Is there any config we need to establish in the archsight logger to ensure that the data comes from the splunkforwarder.
Have you made any progress with this? I have this requirement as well, haven't started the setup yet but was interested in finding out if you found a solution.
My plan was to follow the instructions above and send the raw data from the heavy forwarder before the data is indexed.
Yes it works. Simply make changes to the output.conf pointing to the ArchSight Logger and ensure the data is not cooked. I could see the raw data being recieved in the Archsight Logger.
Awesome, thank you!
We have people doing this, and as long as the data is sent out in a syslog format, things should work without an issue. There shouldn't really be any limitations, we should be able to send out anything we've indexed with the rawdata contained within the event. What kind of limitations were you concerned about?
I haven't done this myself, so I can't speak to direct experiences, but I have spoken with people who have done this.
Licensing counts data which has been indexed by Splunk. What happens when that data is sent to a third party isn't going to affect the license as the data was already written to an index within Splunk. You don't need any additional licensing to implement this functionality. Support won't be affected in any way, but it ends where the data leaves the Indexer.

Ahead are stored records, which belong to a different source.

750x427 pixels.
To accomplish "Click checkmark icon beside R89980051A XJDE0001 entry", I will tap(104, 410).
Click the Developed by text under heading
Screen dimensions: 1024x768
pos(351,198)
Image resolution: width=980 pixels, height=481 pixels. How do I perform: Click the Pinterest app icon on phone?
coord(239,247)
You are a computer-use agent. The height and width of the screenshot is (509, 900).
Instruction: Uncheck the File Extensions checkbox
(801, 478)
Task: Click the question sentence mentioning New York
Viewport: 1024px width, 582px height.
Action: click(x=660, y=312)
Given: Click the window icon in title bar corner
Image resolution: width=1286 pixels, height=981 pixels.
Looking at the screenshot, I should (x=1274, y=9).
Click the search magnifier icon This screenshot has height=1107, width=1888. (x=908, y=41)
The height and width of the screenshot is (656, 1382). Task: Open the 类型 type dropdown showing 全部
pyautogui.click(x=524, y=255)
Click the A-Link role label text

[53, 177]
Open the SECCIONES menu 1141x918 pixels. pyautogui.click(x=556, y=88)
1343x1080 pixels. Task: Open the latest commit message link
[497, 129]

Well, you could do it from a heavy forwarder, because data is parsed there, but only after it has been indexed. That means you'd need to have an index configured and would be using licensing volume. There isn't a way to do this without having the data indexed. Again, nothing here that affects support, but your licensing will be impacted.
I understand using the Heavy Forwarder to send data to ArcSight, but can you also modify the Outputs.conf file on the Universal Forwarder as well to forward raw data to ArcSight before Indexing?
Late but valid for future queries 🙂
It is possible to forward raw events from the UF by adding the following info to the outputs.conf:
sendCookedData = false
Thank you for the prompt answer,
From what you have said are we only able to forward log data from an indexer and not directly from a forwarder (without an indexer)?
If we can send data from a Splunk forwarder directly to ArcSight how is licensing / support impacted.